I am scared of a Trump victory, because if I’ve learned anything from growing up in the shadow of coal mining, it’s that rich men who talk a lot about themselves mine our wealth and take it elsewhere when they’re done.
I feel completely threatened by a Trump presidency, in almost every way. I fear we Appalachians will lose ourselves and our communities, and I also fear that my civil liberties will slowly be eroded — that gay marriage and women’s rights will be rolled back, and that the economy will tank, which will leave me and my community even further behind than we already are. Perhaps what I fear most is that the national dialogue and cultural climate will shift in a way that puts me and my family at risk, where open discrimination of the LGBT community and of women and of any person with any difference than those whose leader controls the power is not only welcomed, but encouraged.
But the thing is, this doesn’t make me different than Trump supporters; it makes me exactly the same as Trump supporters.
While our very real fears may manifest themselves in different ways, and while those fears may look and sound dissimilar, they are really the same fears: The fears of being left behind, left out, and being turned against.
I’m an Eastern Kentuckian — born and bred. I’m an Appalachian woman, with the power and strength and resilience of many Appalachian women and men hand-stamped on my DNA. And that means I don’t turn my back on my neighbors.
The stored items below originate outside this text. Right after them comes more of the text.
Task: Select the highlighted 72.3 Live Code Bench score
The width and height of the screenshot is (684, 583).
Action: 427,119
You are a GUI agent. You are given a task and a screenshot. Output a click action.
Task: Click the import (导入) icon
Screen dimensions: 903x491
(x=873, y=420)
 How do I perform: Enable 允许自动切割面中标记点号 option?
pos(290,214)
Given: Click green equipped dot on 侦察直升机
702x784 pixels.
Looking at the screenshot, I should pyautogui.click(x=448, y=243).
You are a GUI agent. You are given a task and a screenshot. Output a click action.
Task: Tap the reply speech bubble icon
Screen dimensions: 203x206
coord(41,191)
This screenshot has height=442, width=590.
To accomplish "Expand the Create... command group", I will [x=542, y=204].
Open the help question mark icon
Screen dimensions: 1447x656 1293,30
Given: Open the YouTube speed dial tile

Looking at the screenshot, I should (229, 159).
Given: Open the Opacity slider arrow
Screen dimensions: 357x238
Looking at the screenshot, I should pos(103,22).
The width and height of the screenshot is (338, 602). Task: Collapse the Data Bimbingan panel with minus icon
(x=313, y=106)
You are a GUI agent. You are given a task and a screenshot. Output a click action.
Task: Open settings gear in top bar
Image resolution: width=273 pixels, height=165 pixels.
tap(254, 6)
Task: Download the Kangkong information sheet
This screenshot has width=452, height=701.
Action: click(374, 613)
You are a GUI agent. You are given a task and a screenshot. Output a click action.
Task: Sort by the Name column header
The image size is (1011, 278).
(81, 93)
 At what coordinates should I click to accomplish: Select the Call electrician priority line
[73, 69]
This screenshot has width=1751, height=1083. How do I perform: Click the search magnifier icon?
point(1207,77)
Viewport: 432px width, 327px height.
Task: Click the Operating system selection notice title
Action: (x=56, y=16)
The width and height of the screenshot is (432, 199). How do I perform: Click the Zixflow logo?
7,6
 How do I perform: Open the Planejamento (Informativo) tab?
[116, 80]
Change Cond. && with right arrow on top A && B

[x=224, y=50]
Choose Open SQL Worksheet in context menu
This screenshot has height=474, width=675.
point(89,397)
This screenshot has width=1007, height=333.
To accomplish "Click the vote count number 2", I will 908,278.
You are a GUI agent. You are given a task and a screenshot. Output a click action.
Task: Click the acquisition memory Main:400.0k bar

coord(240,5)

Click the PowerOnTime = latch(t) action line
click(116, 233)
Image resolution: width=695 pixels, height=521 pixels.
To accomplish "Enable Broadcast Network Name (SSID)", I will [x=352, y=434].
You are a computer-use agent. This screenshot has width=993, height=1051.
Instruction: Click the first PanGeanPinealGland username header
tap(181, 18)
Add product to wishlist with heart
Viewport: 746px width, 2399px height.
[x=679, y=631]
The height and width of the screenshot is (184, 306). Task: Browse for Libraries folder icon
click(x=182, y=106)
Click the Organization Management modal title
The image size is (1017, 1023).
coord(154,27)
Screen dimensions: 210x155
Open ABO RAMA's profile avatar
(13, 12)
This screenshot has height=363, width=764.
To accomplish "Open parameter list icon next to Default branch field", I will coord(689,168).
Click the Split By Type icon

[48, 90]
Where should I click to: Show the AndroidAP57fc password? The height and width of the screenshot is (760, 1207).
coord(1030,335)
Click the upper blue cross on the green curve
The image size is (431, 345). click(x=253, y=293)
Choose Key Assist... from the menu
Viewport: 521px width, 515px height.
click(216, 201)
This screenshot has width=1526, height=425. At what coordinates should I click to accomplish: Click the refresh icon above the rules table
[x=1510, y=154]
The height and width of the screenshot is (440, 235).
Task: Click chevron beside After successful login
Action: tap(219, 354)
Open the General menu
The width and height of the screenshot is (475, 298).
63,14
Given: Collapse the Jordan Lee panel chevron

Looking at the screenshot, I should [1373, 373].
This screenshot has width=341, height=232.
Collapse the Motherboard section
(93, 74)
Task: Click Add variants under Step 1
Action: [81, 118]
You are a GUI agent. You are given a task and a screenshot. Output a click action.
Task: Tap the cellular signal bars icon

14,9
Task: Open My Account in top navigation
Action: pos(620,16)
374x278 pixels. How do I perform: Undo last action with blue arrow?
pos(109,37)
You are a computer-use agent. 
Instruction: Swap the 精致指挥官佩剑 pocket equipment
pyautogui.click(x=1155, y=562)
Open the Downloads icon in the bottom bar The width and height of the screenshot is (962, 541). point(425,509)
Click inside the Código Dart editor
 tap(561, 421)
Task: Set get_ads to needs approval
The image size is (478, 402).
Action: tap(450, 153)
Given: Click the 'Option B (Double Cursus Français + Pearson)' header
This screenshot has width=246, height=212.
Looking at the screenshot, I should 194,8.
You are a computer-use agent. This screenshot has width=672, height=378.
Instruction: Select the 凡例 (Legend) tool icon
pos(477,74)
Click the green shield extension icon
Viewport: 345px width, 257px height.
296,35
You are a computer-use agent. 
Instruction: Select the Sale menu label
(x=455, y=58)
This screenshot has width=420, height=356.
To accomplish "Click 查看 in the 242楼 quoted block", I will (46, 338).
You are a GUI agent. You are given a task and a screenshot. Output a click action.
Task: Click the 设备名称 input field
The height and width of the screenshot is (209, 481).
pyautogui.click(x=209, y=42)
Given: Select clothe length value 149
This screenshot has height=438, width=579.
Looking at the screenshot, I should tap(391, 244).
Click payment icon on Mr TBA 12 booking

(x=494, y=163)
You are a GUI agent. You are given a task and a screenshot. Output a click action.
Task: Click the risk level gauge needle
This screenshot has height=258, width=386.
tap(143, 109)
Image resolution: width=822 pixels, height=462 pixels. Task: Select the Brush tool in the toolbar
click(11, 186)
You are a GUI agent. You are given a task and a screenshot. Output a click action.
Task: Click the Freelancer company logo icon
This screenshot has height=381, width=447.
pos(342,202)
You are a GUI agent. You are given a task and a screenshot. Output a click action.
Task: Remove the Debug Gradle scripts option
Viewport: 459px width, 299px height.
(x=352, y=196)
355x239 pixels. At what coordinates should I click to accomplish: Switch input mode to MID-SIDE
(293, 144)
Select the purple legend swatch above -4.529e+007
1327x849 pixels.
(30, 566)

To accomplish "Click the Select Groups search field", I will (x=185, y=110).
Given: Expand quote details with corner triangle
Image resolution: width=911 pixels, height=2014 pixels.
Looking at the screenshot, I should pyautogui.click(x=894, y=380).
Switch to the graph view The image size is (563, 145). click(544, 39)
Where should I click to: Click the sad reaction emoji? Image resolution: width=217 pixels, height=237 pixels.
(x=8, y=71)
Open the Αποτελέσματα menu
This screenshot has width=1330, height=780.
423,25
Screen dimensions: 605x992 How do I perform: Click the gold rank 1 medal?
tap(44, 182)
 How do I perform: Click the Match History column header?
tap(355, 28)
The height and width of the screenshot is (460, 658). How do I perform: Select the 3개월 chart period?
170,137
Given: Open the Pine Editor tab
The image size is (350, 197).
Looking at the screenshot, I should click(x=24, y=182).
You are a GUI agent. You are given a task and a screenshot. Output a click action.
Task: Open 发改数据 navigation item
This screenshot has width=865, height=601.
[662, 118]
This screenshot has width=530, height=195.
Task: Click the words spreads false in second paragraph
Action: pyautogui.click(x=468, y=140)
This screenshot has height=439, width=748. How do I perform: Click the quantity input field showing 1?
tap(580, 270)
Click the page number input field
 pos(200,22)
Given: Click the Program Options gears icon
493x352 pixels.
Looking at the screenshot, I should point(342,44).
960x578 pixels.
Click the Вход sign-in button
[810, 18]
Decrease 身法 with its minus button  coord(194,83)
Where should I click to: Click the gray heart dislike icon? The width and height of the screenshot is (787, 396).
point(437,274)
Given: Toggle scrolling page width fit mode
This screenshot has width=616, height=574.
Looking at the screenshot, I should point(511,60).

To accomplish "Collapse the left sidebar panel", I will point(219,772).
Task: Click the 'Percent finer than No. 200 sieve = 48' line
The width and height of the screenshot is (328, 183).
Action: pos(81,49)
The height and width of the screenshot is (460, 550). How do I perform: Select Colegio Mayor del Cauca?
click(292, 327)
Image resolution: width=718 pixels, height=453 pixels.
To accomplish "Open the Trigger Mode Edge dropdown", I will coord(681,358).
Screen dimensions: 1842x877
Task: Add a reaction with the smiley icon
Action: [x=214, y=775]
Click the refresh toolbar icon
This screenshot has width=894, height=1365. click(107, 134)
I don’t leave them behind or leave them out or turn against them — not when they need a bite to eat, or a place to sleep, and definitely not because of who they’ll vote for in an election year.
There is much that separates me from my Eastern Kentucky neighbors. We don’t agree on a lot of social issues, we don’t agree many times on coal, and sometimes, we don’t agree on what will lift our region out of economic despair and into a more stable future. But one thing I’m certain of is a constant, common thread running through me and those Eastern Kentuckians with whom I disagree is that we love our place and we help our neighbors.
We know who we are, and we are not what this election has turned us into. We grew up in hollers, close and tight with our extended families, where daylight perished around 5pm even in the summer, and where we can hear the dogs barking from the opposite hillside and the four-wheelers revving down on the road, and where Granny is always cooking enough food to feed an army. We care about our neighbors and help those with less than what we’ve got, even though we don’t have a lot ourselves.
We need to find a porch swing to sit in, where we can talk about what ails us, and then work out ways to cure those ills, together, united against politicians that don’t really understand what it means to crave a fresh garden tomato sliced and salted on a plate in the middle of a meal of garden food, or long for sunshine that ends at 5pm in the middle of July, and the sound of distant dogs barking their protective refrains.
I know why you’re voting for Trump, friends. We’re all afraid, I assure you. My fears are amplified by the threat of Trump winning, but at the end of the day, I don’t want to be against you.I know we are more similar than we are different. I know we can find common ground. I know we can overcome our fear, and start sorting out how we work to rebuild our place, together.